Object storage metrics and alerts
Metrics used for monitoring object storage are configured in the Prometheus recording rules and can be found in these files on any node in the cluster:
- /var/lib/prometheus/rules/s3.rules
- /var/lib/prometheus/rules/ostor.rules
Metrics that are used to generate object storage alerts are added to the alerting rules in /var/lib/prometheus/alerts/s3.rules. These metrics are described in the table:
Metric | Description |
---|---|
instance_vol_svc:ostor_s3gw_req:rate5m
|
Number of all requests per second by a particular S3 gateway service for 5 minutes |
instance_vol_svc:ostor_s3gw_req_cancelled:rate5m
|
Number of canceled requests per second by a particular S3 gateway service for 5 minutes |
instance_vol_svc:ostor_req_server_err:rate5m
|
Number of failed requests with a server error (5XX status code) per second by a particular S3 gateway service for 5 minutes |
instance_vol_svc:ostor_s3gw_get_req_latency_ms_bucket:rate5m
|
Current GET request latency by a particular S3 gateway service for 5 minutes, for each bucket |
instance_vol_svc:ostor_commit_latency_us_bucket:rate5m
|
Current commit latency by the Object storage service for 5 minutes, for each bucket |
instance_vol_svc_req:ostor_os_req_latency_ms_bucket:rate5m
|
Current request latency by a particular OS service for 5 minutes, for each bucket |
instance_vol_svc_req:ostor_ns_req_latency_ms_bucket:rate5m
|
Current request latency by a particular NS service for 5 minutes, for each bucket |
pcs_process_inactive_seconds_total
|
Total amount of time a process has been inactive |
process_cpu_seconds_total
|
Total amount of time a process has used CPU |
ostor_svc_start_failed_count_total
|
Total number of failed attempts to start a service |
ostor_svc_registry_cfg_failed_total
|
Total number of failed attempts to connect to the configuration service |
Based on the metrics above, the following object storage alerts are generated in Prometheus:
Title | Message | Severity |
---|---|---|
S3 Gateway service has high GET request latency | S3 Gateway service (<service_id>) on <node> has the median GET request latency higher than 1 second | warning |
S3 Gateway service (<service_id>) on <node> has the median GET request latency higher than 5 seconds. | critical | |
Object service has high request latency | Object service (<service_id>) on <node> has the median request latency higher than 1 second. | warning |
Object service (<service_id>) on <node> has the median request latency higher than 5 seconds. | critical | |
Name service has high request latency | Name service (<service_id>) on <node> has the median request latency higher than 1 second. | warning |
Name service (<service_id>) on <node> has the median request latency higher than 5 seconds. | critical | |
Name service has high commit latency | Name service (<service_id>) on <node> has the median commit latency higher than 1 second.
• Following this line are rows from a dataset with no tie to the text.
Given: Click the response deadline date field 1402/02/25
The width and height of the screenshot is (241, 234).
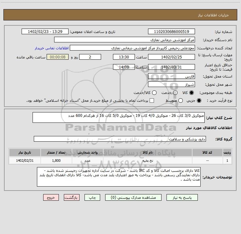Looking at the screenshot, I should (171, 57).
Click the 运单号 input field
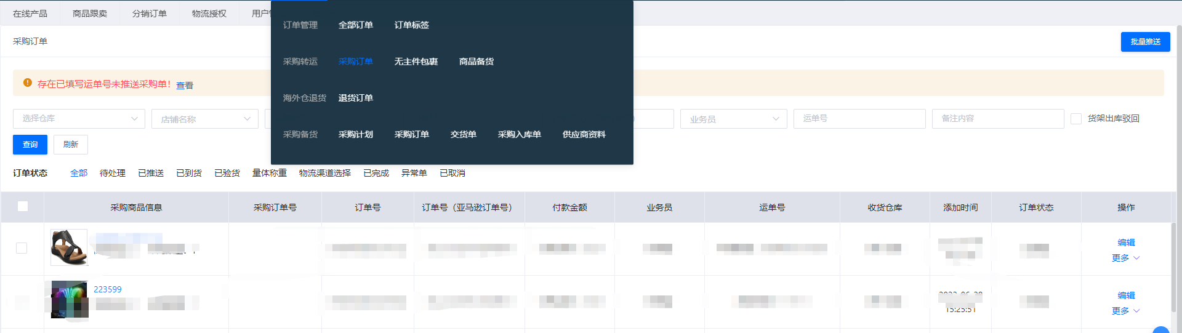This screenshot has height=333, width=1182. (x=859, y=119)
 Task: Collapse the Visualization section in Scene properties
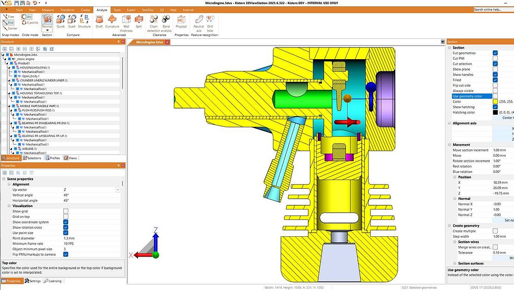coord(9,206)
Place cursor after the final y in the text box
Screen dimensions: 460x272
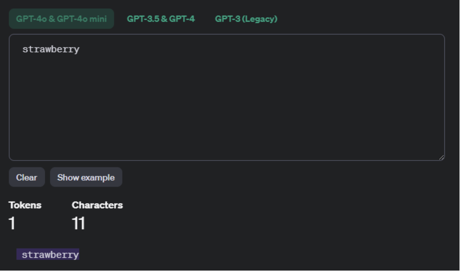[x=80, y=49]
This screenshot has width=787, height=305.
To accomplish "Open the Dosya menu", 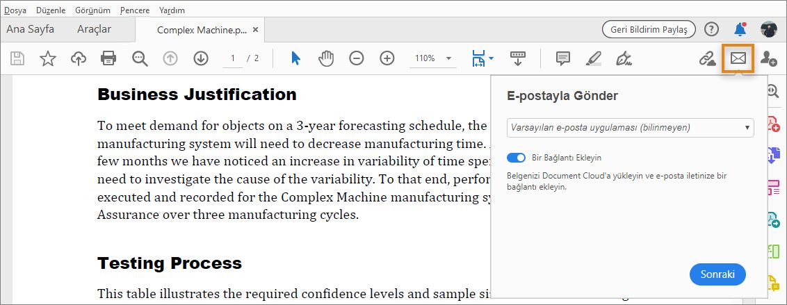I will pos(15,10).
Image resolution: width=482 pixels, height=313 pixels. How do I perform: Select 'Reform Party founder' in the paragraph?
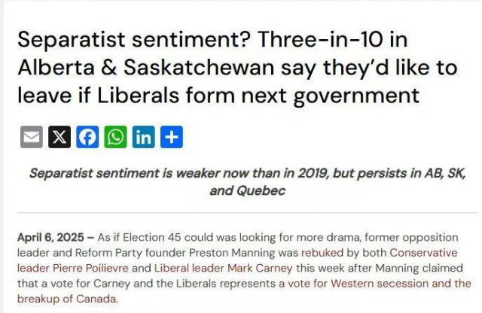[130, 253]
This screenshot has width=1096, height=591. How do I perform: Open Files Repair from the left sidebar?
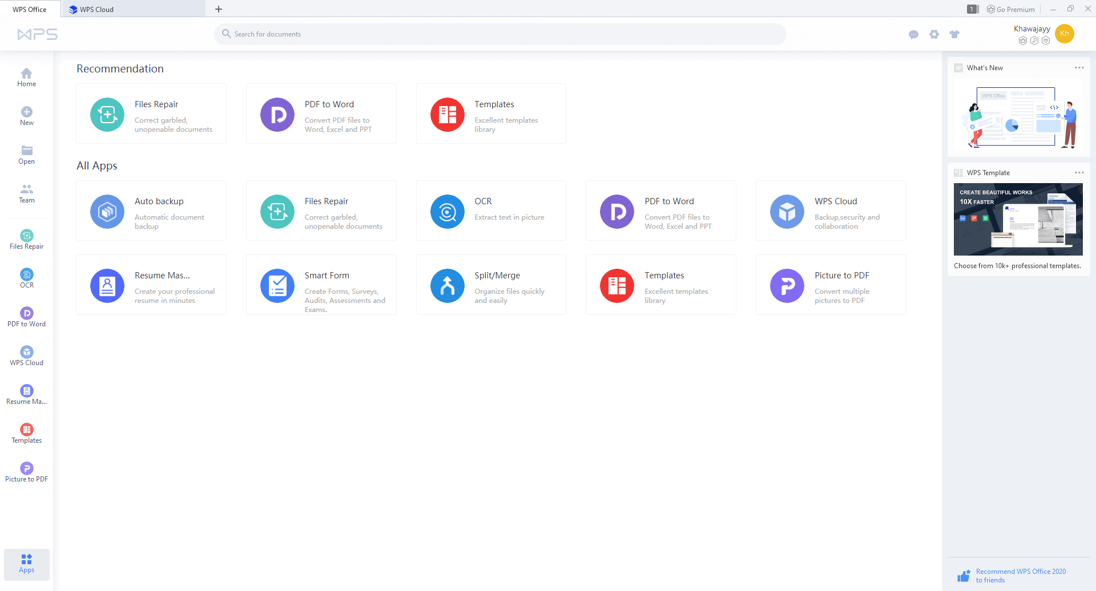click(27, 240)
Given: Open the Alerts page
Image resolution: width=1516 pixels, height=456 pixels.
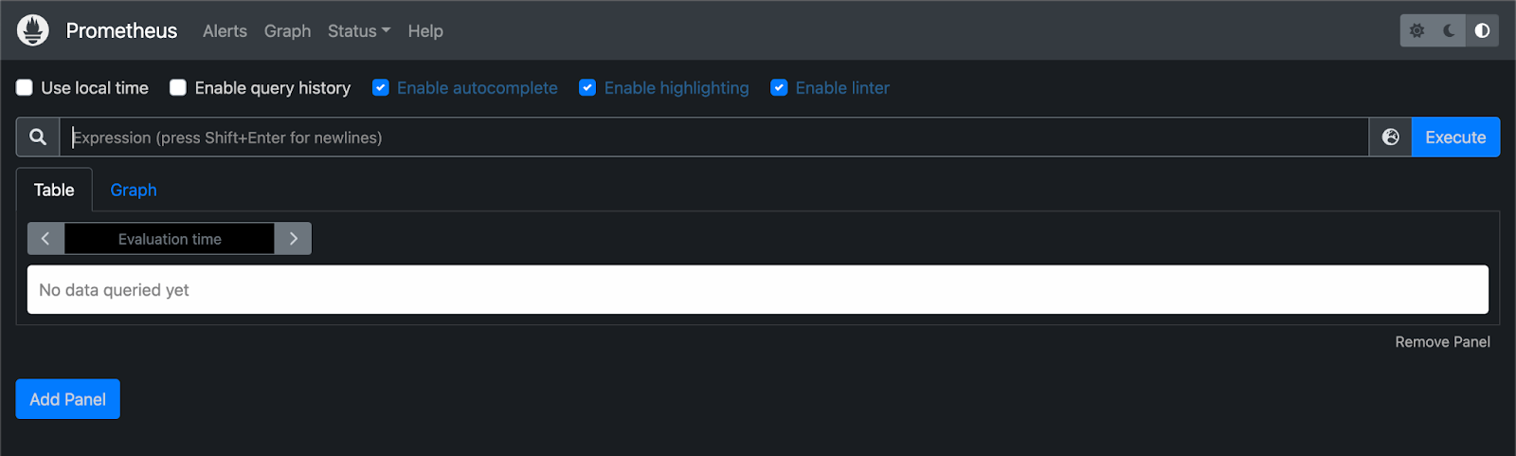Looking at the screenshot, I should [x=225, y=31].
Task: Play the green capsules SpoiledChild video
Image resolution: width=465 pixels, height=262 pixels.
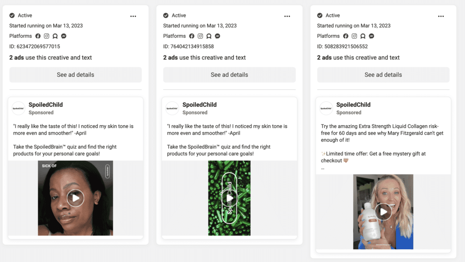Action: coord(229,198)
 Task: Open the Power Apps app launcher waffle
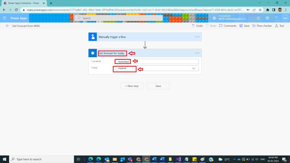(5, 18)
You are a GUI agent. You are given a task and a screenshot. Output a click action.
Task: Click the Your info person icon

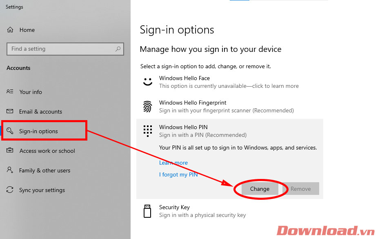(10, 92)
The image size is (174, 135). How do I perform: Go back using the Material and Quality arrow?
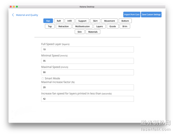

Check the storage performance. | warning |
Name service (<service_id>) on <node> has the median commit latency higher than 10 seconds. Check the storage performance. | critical | |
Object service has high commit latency | Object service (<service_id>) on <node> has the median commit latency higher than 1 second. Check the storage performance. | warning |
Object service (<service_id>) on <node> has the median commit latency higher than 10 seconds. Check the storage performance. | critical | |
S3 Gateway service has high cancel request rate | S3 Gateway service (<service_id>) on <node> has the cancel request rate higher than 5%. It may be caused by connectivity issues, requests timeouts, or a small limit for pending requests. | warning |
S3 Gateway service (<service_id>) on <node> has the cancel request rate higher than 30%. It may be caused by connectivity issues, requests timeouts, or a small limit for pending requests. | critical | |
Object storage agent is frozen for a long time | Object storage agent on <node> has the event loop inactive for more than 1 minute. | critical |
S3 service is frozen for a long time | S3 service (<service_name>, <service_id>) on <node> has the event loop inactive for more than 1 minute. | critical |
S3 Gateway service has high CPU usage | S3 Gateway service (<service_id>) on <node> has CPU usage higher than 75%. The service may be overloaded. | warning |
S3 Gateway service (<service_id>) on <node> has CPU usage higher than 90%. The service may be overloaded. | critical | |
S3 Gateway service has too many failed requests | S3 Gateway service (<service_id>) on <node> has a lot of failed requests with a server error (5XX status code). | critical |
S3 service failed to start | Object storage agent failed to start <service_name>(<service_id>) on <node>. | critical |
FS failed to start | Object storage agent failed to start file service on <node>. | critical |
Object storage agent is offline | Object storage agent is offline on <node>. | warning |
Object storage agent is not connected to configuration service | Object storage agent failed to connect to the configuration service on <node>. | warning |
S3 cluster has unavailable object services | Some Object services are not running on <node>. Check the service status in the command-line interface. | warning |
S3 cluster has unavailable name services | Some Name services are not running on <node>. Check the service status in the command-line interface. | warning |
S3 cluster has unavailable S3 Gateway services | Some S3 Gateway services are not running on <node>. Check the service status in the command-line interface. | warning |
S3 cluster has unavailable Geo-replication services | Some Geo-replication services are not running on <node>. Check the service status in the command-line interface. | warning |
NFS service has unavailable FS services | Some File services are not running on <node>. Check the service status in the command-line interface. | warning |
Bucket and user size metrics
Metrics that report object storage usage per bucket and per user are not available by default. To collect this statistics, you need to enable it by running the following command on an S3 node:
# ostor-ctl set-vol -V 0100000000000002 --enable-stat
The following metrics will appear in Prometheus:
account_control_buckets_size
: Bucket size, in bytesaccount_control_user_size
: Total size of all user buckets, in bytes